-------- Record extracts --------

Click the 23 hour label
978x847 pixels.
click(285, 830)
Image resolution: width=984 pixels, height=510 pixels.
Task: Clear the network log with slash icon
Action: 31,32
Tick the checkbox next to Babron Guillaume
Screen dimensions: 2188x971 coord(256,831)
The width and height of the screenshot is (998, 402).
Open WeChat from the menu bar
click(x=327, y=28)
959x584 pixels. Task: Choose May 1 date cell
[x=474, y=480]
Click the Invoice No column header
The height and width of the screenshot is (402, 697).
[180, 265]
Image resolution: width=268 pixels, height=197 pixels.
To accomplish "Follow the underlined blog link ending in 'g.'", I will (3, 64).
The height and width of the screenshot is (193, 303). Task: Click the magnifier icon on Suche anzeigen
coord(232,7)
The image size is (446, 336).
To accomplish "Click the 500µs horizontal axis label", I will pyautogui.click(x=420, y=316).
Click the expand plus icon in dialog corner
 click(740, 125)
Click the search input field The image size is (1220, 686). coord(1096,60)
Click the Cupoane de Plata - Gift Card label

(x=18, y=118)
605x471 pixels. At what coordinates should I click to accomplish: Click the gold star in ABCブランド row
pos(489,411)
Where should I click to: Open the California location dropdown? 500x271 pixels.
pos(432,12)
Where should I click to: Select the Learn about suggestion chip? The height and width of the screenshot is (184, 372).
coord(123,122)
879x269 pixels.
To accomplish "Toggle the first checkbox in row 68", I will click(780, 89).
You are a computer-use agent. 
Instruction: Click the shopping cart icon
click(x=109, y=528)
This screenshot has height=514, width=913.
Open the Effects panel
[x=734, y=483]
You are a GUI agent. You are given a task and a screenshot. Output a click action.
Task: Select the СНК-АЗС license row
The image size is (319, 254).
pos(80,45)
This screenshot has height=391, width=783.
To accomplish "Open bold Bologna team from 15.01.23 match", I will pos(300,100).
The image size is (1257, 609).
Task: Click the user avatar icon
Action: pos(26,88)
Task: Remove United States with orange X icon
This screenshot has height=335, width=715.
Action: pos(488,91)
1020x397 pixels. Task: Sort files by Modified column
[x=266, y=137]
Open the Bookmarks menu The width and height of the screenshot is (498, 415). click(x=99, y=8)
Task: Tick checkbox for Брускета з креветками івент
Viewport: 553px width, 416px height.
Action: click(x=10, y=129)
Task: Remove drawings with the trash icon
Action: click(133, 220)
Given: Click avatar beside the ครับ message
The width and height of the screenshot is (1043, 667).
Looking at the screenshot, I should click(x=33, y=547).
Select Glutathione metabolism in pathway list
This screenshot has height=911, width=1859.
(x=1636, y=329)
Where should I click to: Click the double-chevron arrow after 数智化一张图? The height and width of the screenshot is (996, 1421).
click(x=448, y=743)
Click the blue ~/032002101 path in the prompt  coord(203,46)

--------

Reproduce the lines word for word, beginning at the line that contains "Task: Remove United States with orange X icon" and stopping after the line that contains "Open the Bookmarks".

▸ **Solution for this exercise**
Task: Remove United States with orange X icon
This screenshot has height=335, width=715.
Action: pos(488,91)
1020x397 pixels. Task: Sort files by Modified column
[x=266, y=137]
Open the Bookmarks menu The width and height of the screenshot is (498, 415). click(x=99, y=8)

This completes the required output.